I racconti sono favolosi, danno spunti di riflessione sulla religione, la sociologia, la natura stessa della guerra e della vita in un modo sempre diverso, spaziando dal punto di vista dei personaggi, i cui destini si incastrano in un continuo gioco di rimandi, citazioni e approfondimenti che rendono impossibile staccarsi dalle pagine.

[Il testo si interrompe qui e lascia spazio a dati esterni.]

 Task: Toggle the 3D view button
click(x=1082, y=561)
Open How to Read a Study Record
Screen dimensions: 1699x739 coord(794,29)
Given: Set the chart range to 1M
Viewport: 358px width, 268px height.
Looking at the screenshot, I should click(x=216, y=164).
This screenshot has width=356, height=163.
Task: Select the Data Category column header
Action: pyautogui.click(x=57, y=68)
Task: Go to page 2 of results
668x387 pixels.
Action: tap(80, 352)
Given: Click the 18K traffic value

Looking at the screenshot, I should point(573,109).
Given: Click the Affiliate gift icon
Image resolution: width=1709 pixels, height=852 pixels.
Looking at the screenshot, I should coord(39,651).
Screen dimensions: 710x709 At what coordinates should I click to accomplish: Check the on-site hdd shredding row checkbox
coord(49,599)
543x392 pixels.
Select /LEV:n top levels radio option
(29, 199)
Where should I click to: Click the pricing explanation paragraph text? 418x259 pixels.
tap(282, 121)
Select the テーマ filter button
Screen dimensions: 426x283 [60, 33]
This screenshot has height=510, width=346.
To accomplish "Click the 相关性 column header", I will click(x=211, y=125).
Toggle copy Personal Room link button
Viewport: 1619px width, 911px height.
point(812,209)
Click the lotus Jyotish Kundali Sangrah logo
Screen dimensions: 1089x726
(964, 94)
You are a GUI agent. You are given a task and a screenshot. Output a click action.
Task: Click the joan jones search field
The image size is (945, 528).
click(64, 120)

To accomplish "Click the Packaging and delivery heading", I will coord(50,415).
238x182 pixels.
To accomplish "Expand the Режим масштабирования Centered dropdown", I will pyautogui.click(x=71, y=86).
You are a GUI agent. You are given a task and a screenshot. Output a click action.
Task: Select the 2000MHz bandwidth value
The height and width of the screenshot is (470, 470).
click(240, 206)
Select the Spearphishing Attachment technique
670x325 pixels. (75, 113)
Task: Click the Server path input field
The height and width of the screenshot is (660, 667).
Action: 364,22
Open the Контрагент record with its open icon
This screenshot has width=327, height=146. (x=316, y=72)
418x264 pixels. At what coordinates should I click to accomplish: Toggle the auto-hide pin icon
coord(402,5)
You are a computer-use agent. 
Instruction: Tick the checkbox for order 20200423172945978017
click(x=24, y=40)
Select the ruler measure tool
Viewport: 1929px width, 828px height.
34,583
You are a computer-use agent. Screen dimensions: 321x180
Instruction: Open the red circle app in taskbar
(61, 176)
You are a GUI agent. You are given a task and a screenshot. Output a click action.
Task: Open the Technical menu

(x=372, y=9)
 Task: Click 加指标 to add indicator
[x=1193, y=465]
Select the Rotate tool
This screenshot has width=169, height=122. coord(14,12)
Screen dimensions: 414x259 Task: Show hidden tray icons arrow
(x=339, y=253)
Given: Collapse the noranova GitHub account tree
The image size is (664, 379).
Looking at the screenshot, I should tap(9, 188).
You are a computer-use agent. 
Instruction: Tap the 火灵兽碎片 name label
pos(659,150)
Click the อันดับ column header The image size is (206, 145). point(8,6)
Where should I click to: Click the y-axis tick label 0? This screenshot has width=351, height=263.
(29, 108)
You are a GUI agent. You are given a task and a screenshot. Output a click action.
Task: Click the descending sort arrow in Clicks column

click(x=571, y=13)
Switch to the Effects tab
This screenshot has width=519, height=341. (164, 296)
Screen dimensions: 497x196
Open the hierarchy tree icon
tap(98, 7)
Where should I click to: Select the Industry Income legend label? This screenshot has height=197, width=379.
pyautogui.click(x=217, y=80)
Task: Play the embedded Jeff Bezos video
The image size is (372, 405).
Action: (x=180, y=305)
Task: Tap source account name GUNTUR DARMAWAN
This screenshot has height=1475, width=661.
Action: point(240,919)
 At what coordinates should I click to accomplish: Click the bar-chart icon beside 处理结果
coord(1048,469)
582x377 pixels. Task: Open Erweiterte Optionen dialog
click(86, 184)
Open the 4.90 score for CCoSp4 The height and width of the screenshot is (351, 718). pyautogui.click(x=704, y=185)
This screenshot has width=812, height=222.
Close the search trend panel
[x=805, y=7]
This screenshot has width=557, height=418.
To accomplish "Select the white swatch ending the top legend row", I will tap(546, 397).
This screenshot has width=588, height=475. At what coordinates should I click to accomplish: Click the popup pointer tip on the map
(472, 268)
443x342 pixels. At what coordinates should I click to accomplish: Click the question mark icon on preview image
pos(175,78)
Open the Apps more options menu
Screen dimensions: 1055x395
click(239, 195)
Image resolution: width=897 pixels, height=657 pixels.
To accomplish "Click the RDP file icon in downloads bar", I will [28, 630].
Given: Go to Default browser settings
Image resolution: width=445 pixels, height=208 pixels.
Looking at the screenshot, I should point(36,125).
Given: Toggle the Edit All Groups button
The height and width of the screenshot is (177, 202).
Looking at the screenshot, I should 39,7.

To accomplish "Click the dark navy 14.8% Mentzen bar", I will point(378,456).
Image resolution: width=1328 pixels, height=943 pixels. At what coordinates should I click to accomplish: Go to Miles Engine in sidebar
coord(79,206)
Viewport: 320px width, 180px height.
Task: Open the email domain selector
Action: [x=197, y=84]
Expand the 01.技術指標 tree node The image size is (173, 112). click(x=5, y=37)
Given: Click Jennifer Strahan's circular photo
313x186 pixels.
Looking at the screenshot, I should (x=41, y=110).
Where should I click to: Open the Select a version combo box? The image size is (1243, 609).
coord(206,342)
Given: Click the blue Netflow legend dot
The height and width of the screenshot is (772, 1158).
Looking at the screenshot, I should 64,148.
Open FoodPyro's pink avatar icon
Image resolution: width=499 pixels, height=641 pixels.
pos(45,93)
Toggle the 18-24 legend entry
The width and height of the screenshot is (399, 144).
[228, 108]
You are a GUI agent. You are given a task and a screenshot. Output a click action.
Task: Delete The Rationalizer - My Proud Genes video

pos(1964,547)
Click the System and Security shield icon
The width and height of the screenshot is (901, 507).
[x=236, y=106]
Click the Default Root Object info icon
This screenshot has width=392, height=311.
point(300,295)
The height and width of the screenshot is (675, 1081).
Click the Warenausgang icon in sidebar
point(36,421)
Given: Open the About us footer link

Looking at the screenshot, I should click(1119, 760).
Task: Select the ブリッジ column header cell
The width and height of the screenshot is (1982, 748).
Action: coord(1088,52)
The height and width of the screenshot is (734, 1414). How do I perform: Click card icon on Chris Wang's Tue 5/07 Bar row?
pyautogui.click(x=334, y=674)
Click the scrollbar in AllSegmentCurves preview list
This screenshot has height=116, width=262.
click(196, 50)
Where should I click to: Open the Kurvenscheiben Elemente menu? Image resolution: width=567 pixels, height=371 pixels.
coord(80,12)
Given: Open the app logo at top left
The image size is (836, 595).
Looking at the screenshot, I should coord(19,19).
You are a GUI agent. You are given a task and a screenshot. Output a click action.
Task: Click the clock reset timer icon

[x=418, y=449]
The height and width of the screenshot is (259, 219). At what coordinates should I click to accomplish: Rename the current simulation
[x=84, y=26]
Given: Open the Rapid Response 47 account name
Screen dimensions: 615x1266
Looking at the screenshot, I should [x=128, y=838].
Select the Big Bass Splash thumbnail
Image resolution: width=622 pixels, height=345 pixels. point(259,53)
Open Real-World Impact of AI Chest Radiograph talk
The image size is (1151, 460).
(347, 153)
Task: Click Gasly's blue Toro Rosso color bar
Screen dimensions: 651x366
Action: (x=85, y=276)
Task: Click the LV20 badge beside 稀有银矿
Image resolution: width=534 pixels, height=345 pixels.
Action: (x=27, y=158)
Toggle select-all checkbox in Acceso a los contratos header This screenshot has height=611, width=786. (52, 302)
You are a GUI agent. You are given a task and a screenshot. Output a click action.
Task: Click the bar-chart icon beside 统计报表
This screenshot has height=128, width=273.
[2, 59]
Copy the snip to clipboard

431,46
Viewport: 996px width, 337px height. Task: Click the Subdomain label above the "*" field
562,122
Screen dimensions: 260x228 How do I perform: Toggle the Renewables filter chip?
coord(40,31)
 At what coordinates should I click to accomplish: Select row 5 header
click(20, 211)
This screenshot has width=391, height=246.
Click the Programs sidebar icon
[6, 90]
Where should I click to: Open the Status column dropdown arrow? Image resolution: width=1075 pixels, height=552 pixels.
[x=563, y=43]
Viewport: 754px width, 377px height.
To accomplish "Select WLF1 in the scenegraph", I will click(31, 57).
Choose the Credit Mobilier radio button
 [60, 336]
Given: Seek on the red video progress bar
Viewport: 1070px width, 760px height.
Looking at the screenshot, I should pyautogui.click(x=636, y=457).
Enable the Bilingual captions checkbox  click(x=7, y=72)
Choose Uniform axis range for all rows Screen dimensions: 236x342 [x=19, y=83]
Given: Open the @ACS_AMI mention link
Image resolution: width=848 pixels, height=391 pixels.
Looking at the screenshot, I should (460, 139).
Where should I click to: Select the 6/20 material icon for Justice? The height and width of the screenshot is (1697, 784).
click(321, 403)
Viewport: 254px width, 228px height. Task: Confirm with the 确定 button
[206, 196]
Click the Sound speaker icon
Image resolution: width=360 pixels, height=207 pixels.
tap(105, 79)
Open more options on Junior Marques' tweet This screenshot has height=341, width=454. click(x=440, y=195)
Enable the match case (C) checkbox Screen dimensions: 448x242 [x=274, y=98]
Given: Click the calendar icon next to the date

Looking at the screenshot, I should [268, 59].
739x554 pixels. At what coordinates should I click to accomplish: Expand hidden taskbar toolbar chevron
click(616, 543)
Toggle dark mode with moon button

C’è tutto, in Hyperion: la coralità di un’ambientazione come non si era mai vista, approfondita e studiata magistralmente in ogni sua parte, guerre intergalattiche e lunghe traversate spaziali, combattimenti all’arma bianca, splendide descrizioni di mondi alieni, croci e crocimorfi, isole che si spostano e delfini che comunicano, l’amore che lega un padre alla figlia affetta da una malattia incurabile, la passione di un soldato per una donna che è pura illusione, la vendetta che muove un’investigatrice per la perdita della persona cara. Sopra ogni cosa, prima ancora dello stile eccelso, del successo di critica e pubblico coronato dall’attribuzione del premio Hugo, della facilità con cui Dan Simmons proietta il lettore a viaggiare lassù, negli astri, di Hyperion resta impressa la malinconia di fondo, il mormorio sommesso di una civiltà che non è stata in grado di reinventarsi nonostante il progresso, i debiti temporali e gli anni luce macinati, e che guarda alle stelle con gli occhi inconsolabili di chi non ha più il suo pianeta natale. Un capolavoro non solo nel suo genere, che tiene testa tanto a Dune quanto agli intricati universi di Asimov, che dimostra come una storia debba essere scritta, e che a fine lettura non lascia altro che invidia nei confronti di chi deve ancora intraprendere questo viaggio meraviglioso. Ed è forse scontato dire che, una volta iniziato, tornare indietro non sarà più possibile perché dopo Hyperion niente di quello che leggerete sarà alla sua altezza.